Jhonatan Almada, historiador e quadro técnico da Universidade Federal do Maranhão (UFMA)
Tenho acompanhado o processo
de transição do governo no Estado do Maranhão, sobretudo pela imprensa e blogs.
Elogie-se a transparência do governador eleito Flávio Dino ao divulgar nas
redes sociais os nomes de sua equipe de governo. O pioneirismo é claro. Essa
transparência contrasta com as especulações dos vencidos a nomear seu
secretariado sem consultá-lo ou jogar nomes aleatoriamente para queimar
reputações.
O principal problema desse
processo é que não existe marco regulatório da transição governamental no
Maranhão. Poucos estados da federação possuem, entre eles, Piauí (Lei Nº 6.253,
de 22 de agosto de 2012), Minas Gerais (Lei Nº 19.434, de 11 de agosto de 2011)
e Pernambuco (Lei Complementar Nº 260, 6 de janeiro de 2014). Sem dúvida a de
Pernambuco, sancionada pelo então governador Eduardo Campos é a mais avançada,
sobretudo ao estabelecer os documentos e informações a serem disponibilizados
ao governo eleito, os procedimentos a serem seguidos e os prazos a serem cumpridos
pelo governo que termina.
A única referência legal que
se tem aqui é o disposto no Art. 156 na Constituição Estadual de 1989 que estabelece
o fornecimento de um Relatório de Transição no caso das transições entre
prefeitos. O prefeito eleito deve receber esse Relatório em 10 dias úteis,
contados da proclamação dos resultados das eleições. O prefeito em final de
mandato tem que fornecer um conjunto de informações imprescindíveis para o bom
andamento do novo governo. Isso raramente ocorre, a maioria dos prefeitos não
cumprem. Entretanto, existindo lei, o descumprimento pode ser enquadrado como
improbidade administrativa, o mesmo não ocorre no âmbito estadual.
O governador eleito Flávio
Dino tem a oportunidade de construir marco regulatório da transição de governo
do Maranhão, instituindo algo que terá fundamental importância não só para seu
governo, mas para todos os governos estaduais.
Essa ausência de marco
regulatório vem acompanhada da fraca tradição em termos de respeito ao sentido
político e republicano da transição de governo. Em palestra apresentada pelo
professor Fernando S. Coelho (USP) no Fórum do Conselho Nacional de Secretários
de Administração (CONSAD) são relatadas as principais estratégias e
experiências em termos de transição de governo para a consolidação de reformas.
Segundo o referido professor
não realizar a transição, indicam os relatórios da Controladoria Geral da União
(CGU), implica em contratos de prestação de serviços vencidos, venda de
maquinários, deletamento de sistemas de informação (sumiço de HD),
desaparecimento de documentos e materiais, falta de informação sobre convênios,
finanças e pessoal, ocasionando improviso na agenda dos primeiros meses do
governo.

-- Trabalho solicitado --
Prossiga com o texto sobre a transição de governo no Maranhão a partir do ponto em que ele termina. Os dados não precisam ser usados.

-- Dados fornecidos --

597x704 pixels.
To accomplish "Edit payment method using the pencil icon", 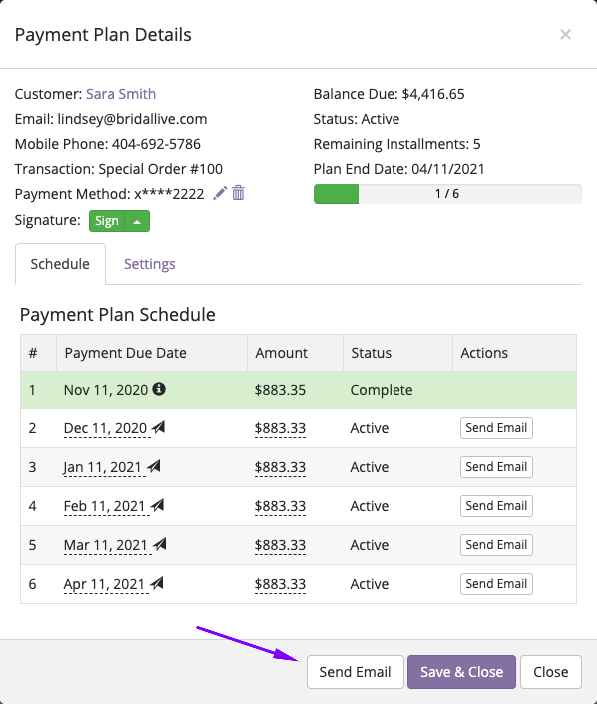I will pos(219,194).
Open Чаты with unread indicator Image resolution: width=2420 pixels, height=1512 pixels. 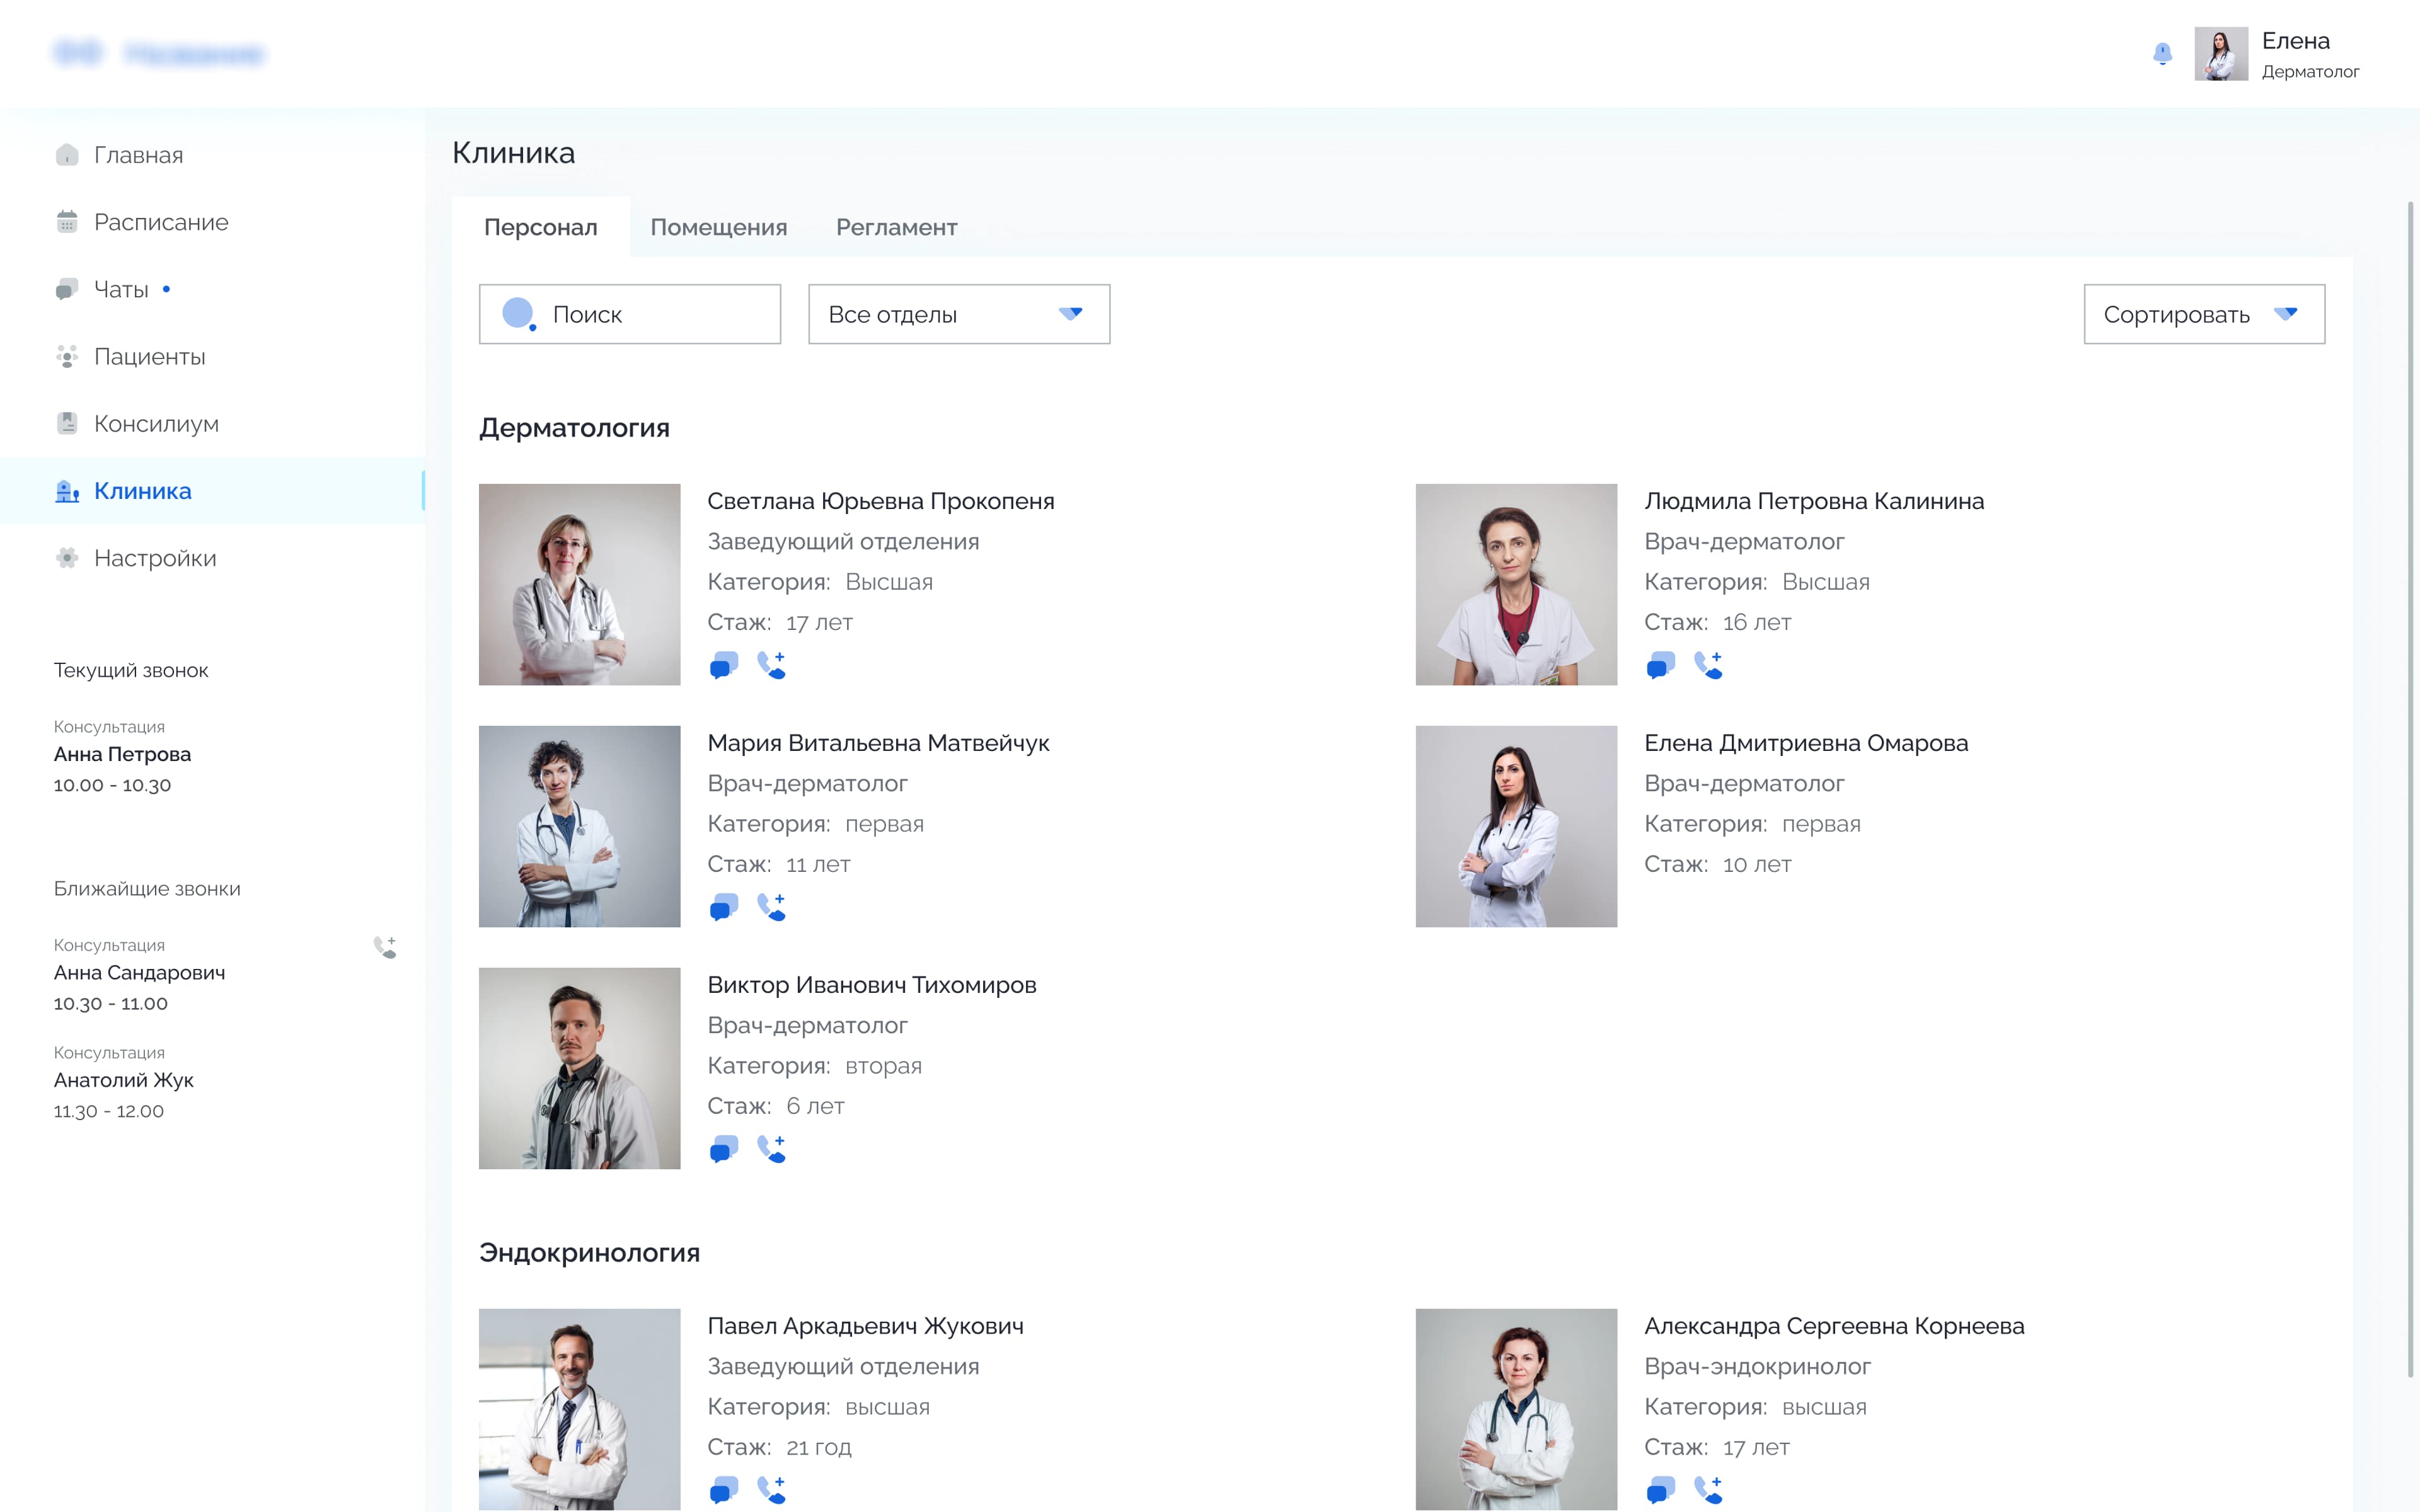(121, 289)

-- Resposta da tarefa --
O caminho é
institucionalizar a transição de governo como Política de Gestão Pública com o
objetivo de garantir a democracia e a alternância de poder; primar pelo
republicanismo e o interesse público, fortalecer a governança e a accountability (dever de prestar contas),
respeitar o ciclo de gestão das políticas públicas e sua continuidade.
A principal experiência de
transição de governo no Brasil foi a realizada entre os presidentes Fernando
Henrique Cardoso e Lula da Silva. O marco regulatório instituído é formado pela
Lei Nº 10.609, de 20 de dezembro de 2002, Decreto Nº 7.221, de 29 de junho de
2010 e Decreto Nº 4.199, de 16 de abril de 2002. Essa transição, ainda segundo
o professor Fernando S. Coelho (USP), se tornou referência internacional para a
América Latina e foi adaptada no México na transição entre o governo de Felipe
Calderón e Pieña Nieto em 2012.
Essa transição foi analisada
por Cátina C. Cosa e Helenice Andrade do Observatório Universitário do
Instituto Data Brasil, as quais produziram o Documento de Trabalho Nº 10 da
Série Estudos de Políticas Públicas, intitulado “Governo de Transição FHC-LULA:
constituição, funcionamento e resultados dos trabalhos realizados pela equipe
de governo de transição FHC-Lula”. As autoras informam as regras do governo de
transição: 1) O governo FHC estava obrigado a fornecer informações à equipe
petista; 2) O grupo petista teria de manter sigilo de certas informações; 3) As
decisões de responsabilidade da atual administração não seriam compartilhadas;
4) Decisões “relevantes” e cujos efeitos extrapolassem a data de 31 de dezembro
de 2002, seriam discutidas com o governo de transição; 5) Se não houvesse
concordância, o atual governo escolheria entre não tomar a decisão até o fim do
ano, se possível ou tomar a decisão de acordo com sua opinião; 6) A opinião dos
petistas seria “preponderante” em casos específicos, como mudanças de metas
econômicas acertadas com o FMI; e 7) A troca de informações ocorreria
principalmente entre o interlocutor oficial de cada ministério e o funcionário
indicado pelo presidente eleito.
Em face disso, observo que o
Governo Roseana Sarney compreende a transição somente como fornecimento de
informações e documentos. Não é isso. As decisões relevantes não podem ser tomadas
sem discussão prévia com o governo eleito, sobretudo em temas-chave ou questões
controversas, a exemplo de sanção de leis, expedição de decretos ou portarias,
aprovação de projetos de lei, renovação de contratos, convênios e o orçamento
de 2015, este último claramente terá impactos durante o primeiro ano do governo
eleito.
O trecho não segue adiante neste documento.